#### [Extrait de page]
______________________________

Dans un entretien accordé à Le-Mauricien, Sarita Boodhoo en parle. Selon elle, au vu de l’engouement créé par la reprise de ce ballet auprès des jeunes, Pani nai ba vient effacer la perception selon laquelle les jeunes ne sont pas intéressés à la langue et à la culture bhojpuri. Elle ajoute : « En 1982, quand j’ai produit Pani nai ba, le contexte social était différent. Il y avait un complexe d’infériorité pour le bhojpuri. Aujourd’hui, cela a changé. Le bhojpuri est parlé sans complexe. »
« Pani nai ba » est repris après 43 ans. Parlez-nous de ce ballet…
Après 43 ans, la chanson Pani nai ba est bien ancrée dans l’île Maurice d’aujourd’hui. Auparavant, lorsque les Mauriciens bhojpuriphones venaient à Port-Louis, ils ressentaient un certain complexe pour parler le bhojpuri. C’est ainsi, qu’avec un groupe de jeunes de l’époque, nous avons eu l’idée de mettre en place le Mauritius Bhojpuri Institute (MBI) et nous avons décidé de créer un ballet.
J’ai écrit le scénario. Pani nai ba raconte l’histoire de Palpatia, arrivée à Cooli Ghat (ndlR : aujourd’hui, l’Aapravasi Ghat) et comment après avoir vécu tous les traumatismes liés à son arrivée, son installation dans l’île et la lutte pour le maintien de la langue et de la culture bhojpuri, ses descendants les ont maintenues. Le spectacle déclinait leur vie sur cinq générations et aujourd’hui, sept en sont concernées.
Dans le cadre des recherches pour monter le ballet, j’étais un jour à Richelieu et j’ai entendu des descendants de girmityas chanter Kalkutta se chutal jahaz pani nai ba et d’autres chansons rares mais parlantes. J’ai décidé de les prendre pour monter le spectacle avec la collaboration de plusieurs personnes dont Meera Mohun, Deven Makhan, Deven Chotun, Mala Chummun et Sadna Ramlallah pour ne citer que quelques-uns.
Depuis, la chanson Pani nai ba est devenue un symbole du bhojpuri, à Maurice. Elle fait partie du mauricianisme. De grands chanteurs et grands groupes comme Alain Ramanisum, Abaim reprennent le bhojpuri dans leurs productions. Ce ballet transmet les valeurs de l’héritage bhojpuri.
Qu’est-ce qui change par rapport à 1982 ?
En 1982, l’histoire couvrait la vie de cinq générations de Mauriciens d’origine indienne. Aujourd’hui, nous en sommes à sept. Une bonne partie du ballet reste le même parce que cela n’a pas changé. Je suis allée chercher dans mes archives personnelles : j’ai retrouvé tout le script dans un dossier et c’était émouvant de revivre cela. Je l’ai révisé pour inclure les deux générations qui suivent avec la transformation qui s’est ensuivie.

______________________________

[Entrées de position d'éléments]

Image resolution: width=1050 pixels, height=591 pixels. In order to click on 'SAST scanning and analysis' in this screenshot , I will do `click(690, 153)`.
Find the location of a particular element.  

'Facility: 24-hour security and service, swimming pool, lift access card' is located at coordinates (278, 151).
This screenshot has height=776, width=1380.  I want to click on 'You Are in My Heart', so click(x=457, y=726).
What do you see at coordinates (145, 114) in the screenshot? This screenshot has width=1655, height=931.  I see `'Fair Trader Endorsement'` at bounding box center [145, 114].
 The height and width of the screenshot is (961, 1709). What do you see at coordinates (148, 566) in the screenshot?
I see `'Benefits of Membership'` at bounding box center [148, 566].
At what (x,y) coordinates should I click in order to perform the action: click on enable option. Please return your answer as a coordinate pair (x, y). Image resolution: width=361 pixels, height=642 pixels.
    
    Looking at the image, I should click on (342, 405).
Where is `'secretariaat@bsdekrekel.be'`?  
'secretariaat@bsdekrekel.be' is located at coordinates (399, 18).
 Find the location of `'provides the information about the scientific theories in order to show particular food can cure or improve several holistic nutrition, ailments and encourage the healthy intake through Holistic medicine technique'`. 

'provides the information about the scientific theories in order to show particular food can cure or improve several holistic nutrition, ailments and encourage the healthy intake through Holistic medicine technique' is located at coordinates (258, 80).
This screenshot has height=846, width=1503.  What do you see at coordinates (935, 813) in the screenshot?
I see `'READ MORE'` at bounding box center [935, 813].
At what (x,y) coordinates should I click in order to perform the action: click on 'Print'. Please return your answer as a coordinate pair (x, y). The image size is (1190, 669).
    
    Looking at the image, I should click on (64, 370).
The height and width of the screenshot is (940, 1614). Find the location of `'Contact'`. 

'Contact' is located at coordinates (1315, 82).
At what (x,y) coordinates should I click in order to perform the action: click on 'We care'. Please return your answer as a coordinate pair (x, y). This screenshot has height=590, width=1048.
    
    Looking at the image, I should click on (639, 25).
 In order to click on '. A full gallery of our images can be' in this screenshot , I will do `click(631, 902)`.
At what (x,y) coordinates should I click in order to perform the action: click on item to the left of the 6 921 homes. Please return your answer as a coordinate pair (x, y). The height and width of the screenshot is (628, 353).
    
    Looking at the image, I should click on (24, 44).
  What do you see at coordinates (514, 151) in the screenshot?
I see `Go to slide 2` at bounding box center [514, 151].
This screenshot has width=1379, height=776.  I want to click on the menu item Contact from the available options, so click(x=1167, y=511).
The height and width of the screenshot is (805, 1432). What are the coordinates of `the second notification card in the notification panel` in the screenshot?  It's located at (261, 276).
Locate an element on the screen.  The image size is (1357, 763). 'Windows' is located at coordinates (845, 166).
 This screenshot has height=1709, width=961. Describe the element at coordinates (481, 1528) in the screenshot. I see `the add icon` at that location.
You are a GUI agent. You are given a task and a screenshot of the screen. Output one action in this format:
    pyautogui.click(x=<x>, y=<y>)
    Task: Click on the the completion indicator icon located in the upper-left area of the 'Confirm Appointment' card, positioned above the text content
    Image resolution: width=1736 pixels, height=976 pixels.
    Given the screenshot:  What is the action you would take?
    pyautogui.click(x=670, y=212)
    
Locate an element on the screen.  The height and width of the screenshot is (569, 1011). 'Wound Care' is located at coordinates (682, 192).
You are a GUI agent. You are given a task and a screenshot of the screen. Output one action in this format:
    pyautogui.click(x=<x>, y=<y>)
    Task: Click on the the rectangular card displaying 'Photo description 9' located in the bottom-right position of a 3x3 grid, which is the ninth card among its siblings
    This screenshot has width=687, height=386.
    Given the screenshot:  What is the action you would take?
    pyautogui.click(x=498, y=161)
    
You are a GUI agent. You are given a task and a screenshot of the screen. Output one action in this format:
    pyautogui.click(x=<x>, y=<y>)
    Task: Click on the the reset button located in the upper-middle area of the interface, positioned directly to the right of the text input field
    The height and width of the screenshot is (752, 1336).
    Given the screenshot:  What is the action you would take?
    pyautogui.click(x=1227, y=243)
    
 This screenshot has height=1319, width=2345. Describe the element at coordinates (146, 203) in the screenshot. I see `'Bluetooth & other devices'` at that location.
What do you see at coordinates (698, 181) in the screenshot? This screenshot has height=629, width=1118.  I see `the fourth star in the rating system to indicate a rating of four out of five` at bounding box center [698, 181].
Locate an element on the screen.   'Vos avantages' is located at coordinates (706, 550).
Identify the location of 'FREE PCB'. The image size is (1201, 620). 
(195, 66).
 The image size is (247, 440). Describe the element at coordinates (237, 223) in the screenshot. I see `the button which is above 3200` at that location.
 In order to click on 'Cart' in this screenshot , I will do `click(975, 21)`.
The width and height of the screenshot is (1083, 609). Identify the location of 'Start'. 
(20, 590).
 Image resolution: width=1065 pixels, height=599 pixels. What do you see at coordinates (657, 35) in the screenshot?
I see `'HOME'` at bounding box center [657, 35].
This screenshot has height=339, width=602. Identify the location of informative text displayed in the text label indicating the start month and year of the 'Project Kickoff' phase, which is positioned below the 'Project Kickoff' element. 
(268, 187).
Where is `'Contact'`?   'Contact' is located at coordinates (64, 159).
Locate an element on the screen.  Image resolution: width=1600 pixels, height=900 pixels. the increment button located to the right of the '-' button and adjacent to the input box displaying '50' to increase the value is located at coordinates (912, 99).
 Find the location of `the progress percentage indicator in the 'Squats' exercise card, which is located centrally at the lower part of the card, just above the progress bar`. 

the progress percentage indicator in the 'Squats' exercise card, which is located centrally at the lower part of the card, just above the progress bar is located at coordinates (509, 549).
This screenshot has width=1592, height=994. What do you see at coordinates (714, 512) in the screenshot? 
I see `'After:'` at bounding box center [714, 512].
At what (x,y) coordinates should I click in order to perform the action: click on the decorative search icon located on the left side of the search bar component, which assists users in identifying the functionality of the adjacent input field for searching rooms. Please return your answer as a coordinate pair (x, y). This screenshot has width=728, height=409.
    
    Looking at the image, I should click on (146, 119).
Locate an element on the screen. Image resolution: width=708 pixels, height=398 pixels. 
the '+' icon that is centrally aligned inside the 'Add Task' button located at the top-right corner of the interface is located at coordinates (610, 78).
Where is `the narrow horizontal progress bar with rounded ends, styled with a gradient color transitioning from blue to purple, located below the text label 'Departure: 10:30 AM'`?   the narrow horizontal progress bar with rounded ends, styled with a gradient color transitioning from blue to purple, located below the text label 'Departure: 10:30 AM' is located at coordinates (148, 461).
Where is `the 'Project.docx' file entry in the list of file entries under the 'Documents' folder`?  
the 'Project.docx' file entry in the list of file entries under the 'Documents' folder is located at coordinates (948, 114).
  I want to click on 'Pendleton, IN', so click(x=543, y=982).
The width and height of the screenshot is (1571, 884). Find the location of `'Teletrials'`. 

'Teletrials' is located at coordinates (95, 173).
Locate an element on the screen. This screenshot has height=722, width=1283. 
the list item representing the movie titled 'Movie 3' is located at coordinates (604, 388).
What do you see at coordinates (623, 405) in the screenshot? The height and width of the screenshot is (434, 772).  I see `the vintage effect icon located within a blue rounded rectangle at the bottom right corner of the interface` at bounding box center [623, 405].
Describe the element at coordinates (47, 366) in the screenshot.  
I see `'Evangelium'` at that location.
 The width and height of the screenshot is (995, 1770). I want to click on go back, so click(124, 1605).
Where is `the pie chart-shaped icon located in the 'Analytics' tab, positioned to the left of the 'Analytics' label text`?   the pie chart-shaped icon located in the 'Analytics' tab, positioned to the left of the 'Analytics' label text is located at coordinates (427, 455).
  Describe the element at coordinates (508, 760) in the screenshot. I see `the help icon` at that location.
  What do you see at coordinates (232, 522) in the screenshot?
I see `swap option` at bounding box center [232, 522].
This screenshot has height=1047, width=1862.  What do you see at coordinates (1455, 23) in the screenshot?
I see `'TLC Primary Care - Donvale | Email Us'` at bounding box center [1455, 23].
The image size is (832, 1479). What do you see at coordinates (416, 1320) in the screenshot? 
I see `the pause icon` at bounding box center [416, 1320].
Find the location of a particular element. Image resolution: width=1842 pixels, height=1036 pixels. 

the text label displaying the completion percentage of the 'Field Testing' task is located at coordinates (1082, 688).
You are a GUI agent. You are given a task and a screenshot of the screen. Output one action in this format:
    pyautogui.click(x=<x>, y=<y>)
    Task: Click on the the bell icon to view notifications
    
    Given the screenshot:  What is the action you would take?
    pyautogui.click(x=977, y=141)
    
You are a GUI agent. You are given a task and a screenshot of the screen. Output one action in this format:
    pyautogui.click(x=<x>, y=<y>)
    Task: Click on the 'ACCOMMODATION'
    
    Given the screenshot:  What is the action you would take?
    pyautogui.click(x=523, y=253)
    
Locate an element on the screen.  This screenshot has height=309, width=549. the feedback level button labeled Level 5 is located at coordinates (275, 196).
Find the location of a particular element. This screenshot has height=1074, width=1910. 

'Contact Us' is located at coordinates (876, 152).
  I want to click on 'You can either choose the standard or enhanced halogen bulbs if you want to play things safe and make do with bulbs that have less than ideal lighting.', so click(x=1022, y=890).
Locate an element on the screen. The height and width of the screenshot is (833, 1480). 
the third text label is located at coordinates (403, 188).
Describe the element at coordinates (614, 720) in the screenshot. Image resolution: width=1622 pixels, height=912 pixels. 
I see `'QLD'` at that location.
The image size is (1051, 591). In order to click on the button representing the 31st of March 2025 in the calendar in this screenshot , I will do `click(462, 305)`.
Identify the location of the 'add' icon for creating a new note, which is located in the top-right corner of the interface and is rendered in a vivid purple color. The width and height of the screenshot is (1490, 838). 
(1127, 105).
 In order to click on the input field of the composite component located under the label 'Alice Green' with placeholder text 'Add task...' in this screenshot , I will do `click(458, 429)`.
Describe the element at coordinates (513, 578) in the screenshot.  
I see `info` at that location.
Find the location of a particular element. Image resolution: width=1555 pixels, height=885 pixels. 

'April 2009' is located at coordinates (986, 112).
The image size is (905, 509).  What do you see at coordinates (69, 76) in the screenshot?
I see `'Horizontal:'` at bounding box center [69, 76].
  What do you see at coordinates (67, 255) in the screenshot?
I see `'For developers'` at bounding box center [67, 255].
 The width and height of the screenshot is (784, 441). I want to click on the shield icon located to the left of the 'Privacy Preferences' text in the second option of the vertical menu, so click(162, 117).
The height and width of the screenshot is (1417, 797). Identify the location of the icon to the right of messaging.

______________________________

#### [Tâches]
[A] Relevez toutes les personnes que l'extrait sur le ballet Pani nai ba cite comme collaborateurs du spectacle.
[B] D'après l'extrait sur le ballet Pani nai ba, comment s'appelle le personnage dont le ballet raconte l'histoire ?
[C] Poursuivez l'extrait sur le ballet Pani nai ba à partir de sa dernière phrase.
Ces entrées forment un matériau distinct de l'extrait.

#### [Résultats finaux]
[A] Meera Mohun, Deven Makhan, Deven Chotun, Mala Chummun, Sadna Ramlallah

[B] Palpatia

[C]
Aujourd’hui, il y a la technologie, l’intelligence artificielle. Il y a un changement dans la manière de vivre. Dans le temps, la plupart étaient des laboureurs ; aujourd’hui, beaucoup sont des professionnels. Certains ont gravi les échelons en politique. Il y a eu une évolution économique du bhojpuri à l’ère de l’informatique, de l’IA, des réseaux sociaux, mais il a maintenu son dynamisme, son charme et sa beauté.
Qui sont les artistes et comment réagissent-ils à ce ballet ?
Les comédiens, les chanteurs et les danseurs sont tous des jeunes. Ils travaillent sous la direction de M. Joyram. Rahul Ranade est le directeur musical pour le programme. Il est intéressant et encourageant de voir que le bhojpuri est bien ancré à Maurice.
Aujourd’hui, il y a un changement dans le mindset. En 1982, j’ai produit Pani nai ba dans un contexte social où il y avait un complexe d’infériorité pour le bhojpuri alors qu’aujourd’hui tel n’est plus le cas. Le bhojpuri est parlé sans complexe.
Les participants sont des universitaires, des jeunes professionnels… Il y a un engouement et les répétitions se passent très bien. Elles ont lieu à différents endroits par différents groupes. C’est très dynamique.
Quelle est la pertinence de reprendre ce ballet aujourd’hui ?
La langue, la culture, le folklore bhojpuri sont résilients. Le Storytelling en bhojpuri est toujours très présent dans la vie des Mauriciens. Les enfants s’intéressent aux légendes locales, à l’histoire de Mourya Pahar (ndlR : le Pieter Both), par exemple.
Ce ballet montre qu’il y a une nouvelle génération de Mauriciens qui a émergé et qui est attachée à cette culture, à cet héritage. Nous souhaitons qu’il continue à être transmis et qu’à l’avenir, un nouveau groupe prenne la relève. Cette nouvelle production voit aussi l’émergence d’une nouvelle génération de dirigeants qui assumeront cette responsabilité. Je suis très attachée à cette langue et à cette culture. Je fais la promotion du bhojpuri mais il ne m’appartient pas. It is not my property.
Depuis quand travaillez-vous dessus ?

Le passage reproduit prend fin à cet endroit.